Eine notdurftverrichtende Angela-Merkel-Skulptur im Graz sorgt für Diskussionen.

 

Nach den ersten Tumulten in Wien, die in tätlichen Auseinandersetzungen mündeten, ist die Skulptur von Alexander Nikolic und Michael Kalivoda mit dem Titel "European Citizenship" auch in
Graz zu sehen. Jetzt sitzt die Nachbildung der deutschen Kanzlerin im Botanischen Garten der Universität und verrichtet ihre Notdurft.

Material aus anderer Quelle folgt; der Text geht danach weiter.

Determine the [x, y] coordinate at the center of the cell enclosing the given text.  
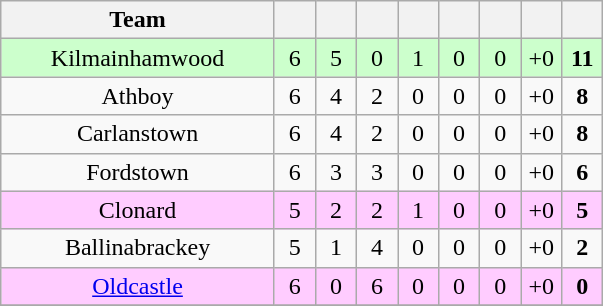
Ballinabrackey [138, 248]
Kilmainhamwood [138, 58]
11 [582, 58]
Clonard [138, 210]
Carlanstown [138, 134]
Athboy [138, 96]
Oldcastle [138, 286]
Team [138, 20]
Fordstown [138, 172]
Locate the cell with the specified text and output its (x, y) center coordinate. 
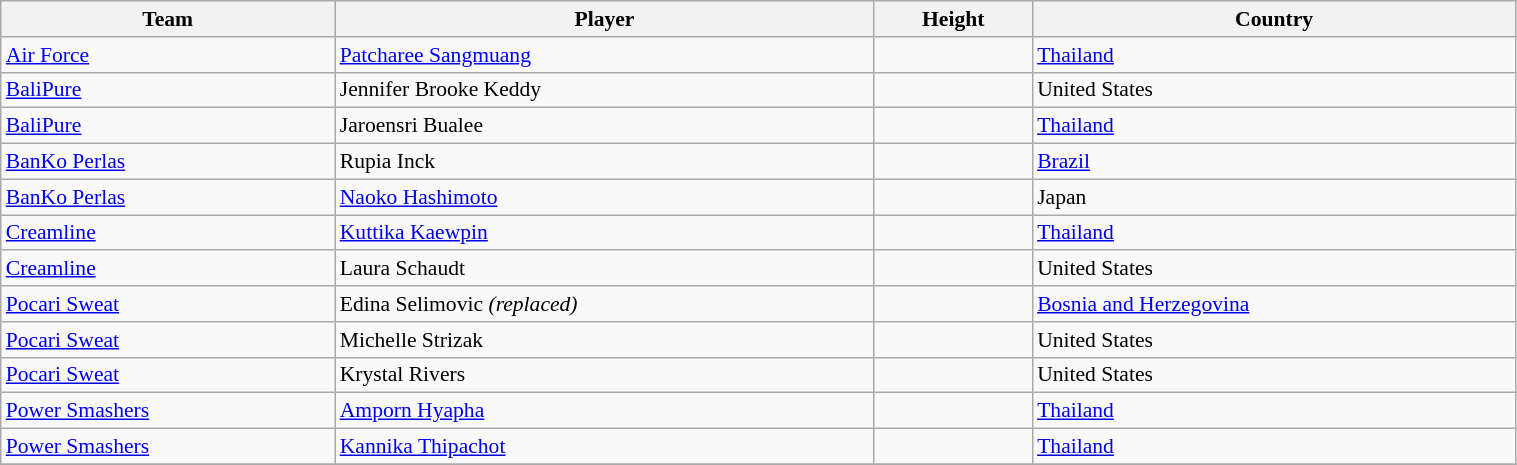
Kuttika Kaewpin (605, 233)
Height (953, 19)
Rupia Inck (605, 162)
Krystal Rivers (605, 375)
Edina Selimovic (replaced) (605, 304)
Michelle Strizak (605, 340)
Jennifer Brooke Keddy (605, 90)
Naoko Hashimoto (605, 197)
Brazil (1274, 162)
Japan (1274, 197)
Jaroensri Bualee (605, 126)
Amporn Hyapha (605, 411)
Laura Schaudt (605, 269)
Team (168, 19)
Air Force (168, 55)
Country (1274, 19)
Kannika Thipachot (605, 447)
Player (605, 19)
Bosnia and Herzegovina (1274, 304)
Patcharee Sangmuang (605, 55)
Return [X, Y] of the center of cell containing provided text 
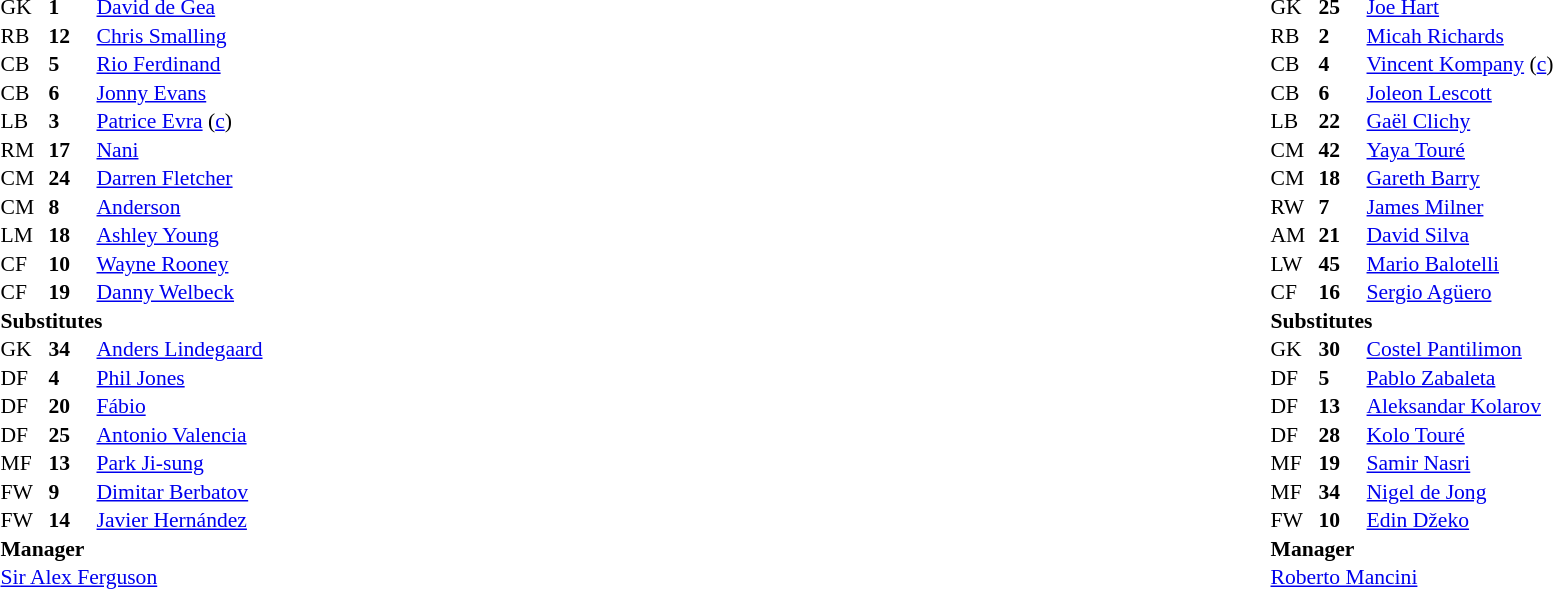
Rio Ferdinand [179, 65]
22 [1342, 121]
Park Ji-sung [179, 463]
12 [70, 36]
Substitutes [131, 321]
RM [22, 150]
17 [70, 150]
7 [1342, 207]
Anderson [179, 207]
RW [1294, 207]
16 [1342, 293]
Danny Welbeck [179, 293]
Darren Fletcher [179, 179]
28 [1342, 435]
14 [70, 521]
Dimitar Berbatov [179, 492]
3 [70, 121]
AM [1294, 235]
2 [1342, 36]
Patrice Evra (c) [179, 121]
Ashley Young [179, 235]
Jonny Evans [179, 93]
9 [70, 492]
Fábio [179, 407]
Antonio Valencia [179, 435]
20 [70, 407]
21 [1342, 235]
30 [1342, 349]
LM [22, 235]
42 [1342, 150]
Nani [179, 150]
25 [70, 435]
Manager [131, 549]
LW [1294, 264]
24 [70, 179]
8 [70, 207]
Phil Jones [179, 378]
Wayne Rooney [179, 264]
Anders Lindegaard [179, 349]
Chris Smalling [179, 36]
Javier Hernández [179, 521]
45 [1342, 264]
Return the (x, y) coordinate for the center point of the cell that contains the specified text.  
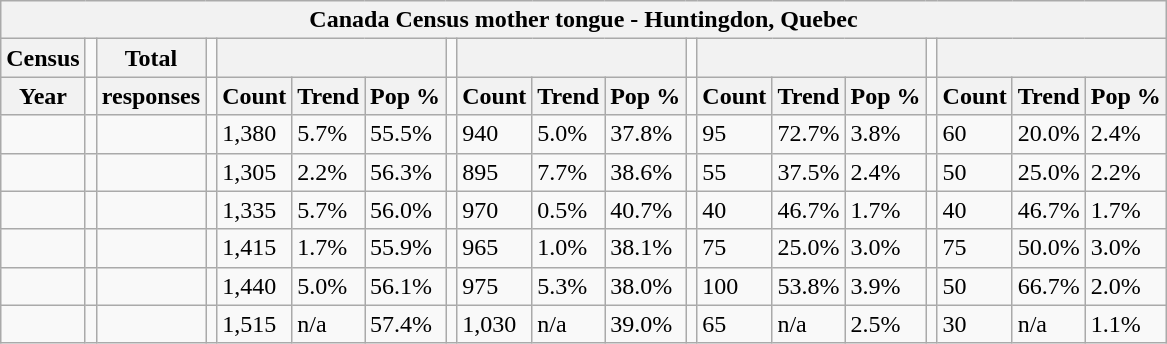
55 (734, 172)
1,440 (254, 286)
895 (494, 172)
1,305 (254, 172)
95 (734, 134)
965 (494, 248)
56.3% (406, 172)
38.0% (646, 286)
53.8% (808, 286)
30 (974, 324)
57.4% (406, 324)
3.8% (886, 134)
940 (494, 134)
5.3% (568, 286)
66.7% (1048, 286)
1,030 (494, 324)
50.0% (1048, 248)
1,415 (254, 248)
Census (43, 58)
Total (150, 58)
0.5% (568, 210)
3.9% (886, 286)
2.5% (886, 324)
7.7% (568, 172)
100 (734, 286)
60 (974, 134)
1,380 (254, 134)
38.1% (646, 248)
56.0% (406, 210)
72.7% (808, 134)
56.1% (406, 286)
55.9% (406, 248)
39.0% (646, 324)
37.5% (808, 172)
1.1% (1126, 324)
1,335 (254, 210)
1,515 (254, 324)
55.5% (406, 134)
20.0% (1048, 134)
65 (734, 324)
970 (494, 210)
37.8% (646, 134)
Canada Census mother tongue - Huntingdon, Quebec (584, 20)
1.0% (568, 248)
responses (150, 96)
2.0% (1126, 286)
38.6% (646, 172)
975 (494, 286)
Year (43, 96)
40.7% (646, 210)
Extract the [x, y] coordinate from the center of the cell holding the provided text.  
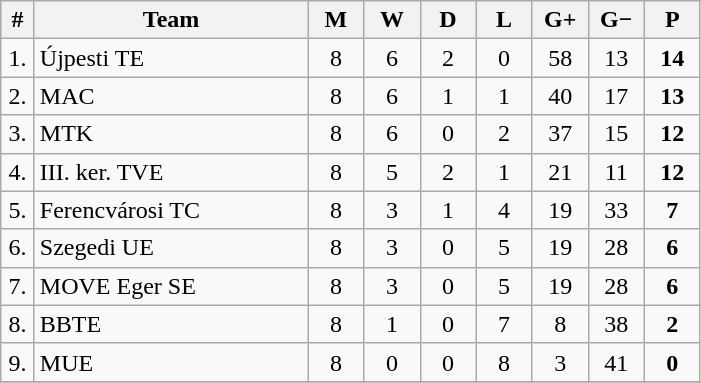
15 [616, 134]
MUE [171, 362]
58 [560, 58]
5. [18, 210]
L [504, 20]
G− [616, 20]
1. [18, 58]
D [448, 20]
Ferencvárosi TC [171, 210]
41 [616, 362]
M [336, 20]
3. [18, 134]
17 [616, 96]
4 [504, 210]
14 [672, 58]
MOVE Eger SE [171, 286]
40 [560, 96]
# [18, 20]
P [672, 20]
9. [18, 362]
7. [18, 286]
33 [616, 210]
MTK [171, 134]
Szegedi UE [171, 248]
BBTE [171, 324]
G+ [560, 20]
W [392, 20]
Újpesti TE [171, 58]
11 [616, 172]
37 [560, 134]
III. ker. TVE [171, 172]
2. [18, 96]
8. [18, 324]
6. [18, 248]
Team [171, 20]
4. [18, 172]
MAC [171, 96]
38 [616, 324]
21 [560, 172]
Return [X, Y] of the center of cell containing provided text 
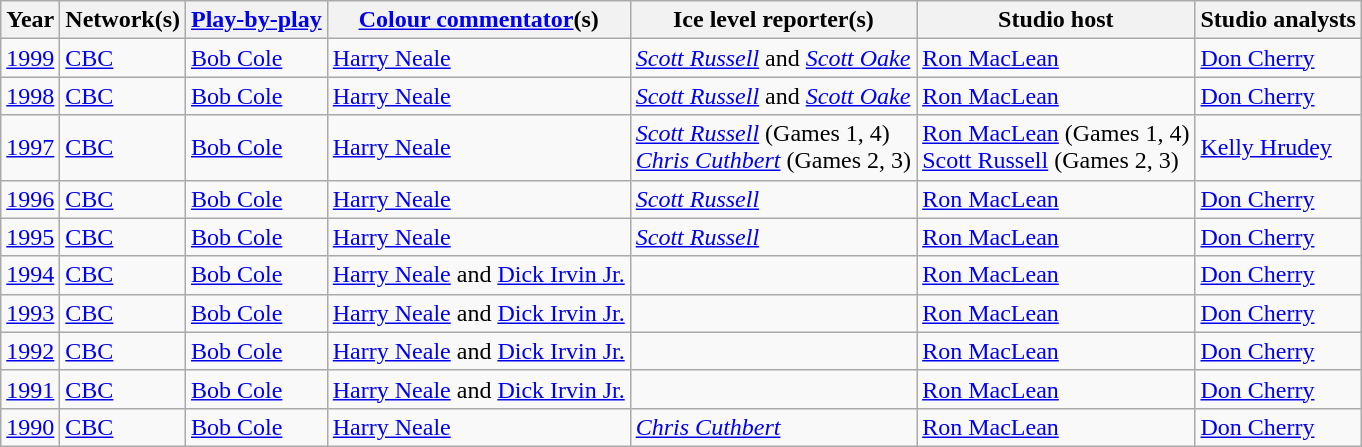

Im Gegensatz zum fäkalischen Thema geben sich Nikolic und Kalivoda in der Interpretation ihrer Arbeit ganz geisteswissenschaftlich. Die Künstler aus Graz und Wien sehen in Angela Merkel
eine "Globale politische Playerin".

"In Zeiten eines generellen Schwindens der Subjekte, dem Verlust einer politischen Sphäre, des Abgleitens millionenfachen Protestes in Unbedeutsamkeit, genauer gesagt dem Verlust politischer Subjekte im öffentlichen Raum, möchten wir die Protagonistinnen – politische Player in einer naturalistischen, realistischen Pose inszenieren. Wir möchten eine Vulgärisierung des Politischen und die Transparenz, welche uns durch Machtdiskurse wie Sicherheit und Freiheit aufgedrängt wird auch auf die bedeutendsten politischen Handlungsträgerinnen umlegen."

Zu sehen auf ist der Internationalen Skulpturen Biennale im Botanischen Garten Graz bis 21. September 2013. Ihr passender Titel: "Da ist was im Busch".